In his 2020 “Budget for a Better America,” President Donald Trump is calling upon Congress to impose a new $100 million “user fee” on manufacturers of electronic cigarettes and vapor products. The proposal would raise the current Food and Drug Administration user fee cap of $712 million by $100 million and be indexed to inflation. Pushed in the name of “tackling the ‘epidemic of youth e-cigarette use,” this tax would further enable the FDA’s anti-vaping spending spree and it flies in the face of public health, consumer choice, and the rest of the president’s tax and regulatory agenda. 

Americans for Tax Reform calls upon Congress to reject any and all efforts to impose new taxes on life-saving alternatives to cigarettes in the United States, including e-cigarettes. 

This announcement comes just one week after FDA Commissioner Scott Gottlieb announced his retirement from the agency, effective next month. Commissioner Gottlieb has been critical of the e-cigarette industry, threatening to force manufacturers to remove flavored e-cigarettes from convenience stores and other large retail chains. In response to the budget announcement, Gottlieb applauded the new tax, claiming that it would help the agency take “aggressive steps to reduce [e-cigarettes] appeal and access to kids.” 

People under the age of 18 are already prohibited by law from purchasing e-cigarettes. Raising the cost of producing and selling e-cigarettes will make the products less appealing to adults who smoke cigarettes, striking a blow to decades of efforts to improve public health by reducing cigarette use in the United States. 

The tobacco product user fee is currently calculated based on the amount of excise taxes that a manufacturer has paid. The FDA uses these resources to regulate the industry. In order to collect new user fees from a company, Congress would also have to pass a new national tax on e-cigarette companies. The proposal to impose $100 million in new user fees, indexed to inflation, would only be applied after Congress authorized a new excise tax on e-cigarettes, unless Title 21 of the Code of Federal Regulations was revised. 

This request would grease the skids for a national vapor tax and should be rejected without further consideration. 

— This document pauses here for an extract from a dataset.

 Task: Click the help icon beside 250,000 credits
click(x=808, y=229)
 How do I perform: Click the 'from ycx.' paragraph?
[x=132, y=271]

ATR’s Director of Strategic Initiatives Paul Blair issued the following statement in response to a call for $100 million in user fees on e-cigarette manufacturers:

“FDA Commissioner Scott Gottlieb’s departure can’t come soon enough. His constant threats to remove e-cigarettes from convenience store shelves flies in the face of the President’s broader regulatory objectives and will ultimately harm public health. 

It’s unfortunate, however, that a proposed tax increase championed by Gottlieb has made its way into the President’s budget. We’re hopeful that Congress rejects this misguided assault on the life-saving potential of e-cigarettes and that the Senate replaces Gottlieb with someone who champions the cause of consumer freedom, innovation, and tobacco harm reduction.”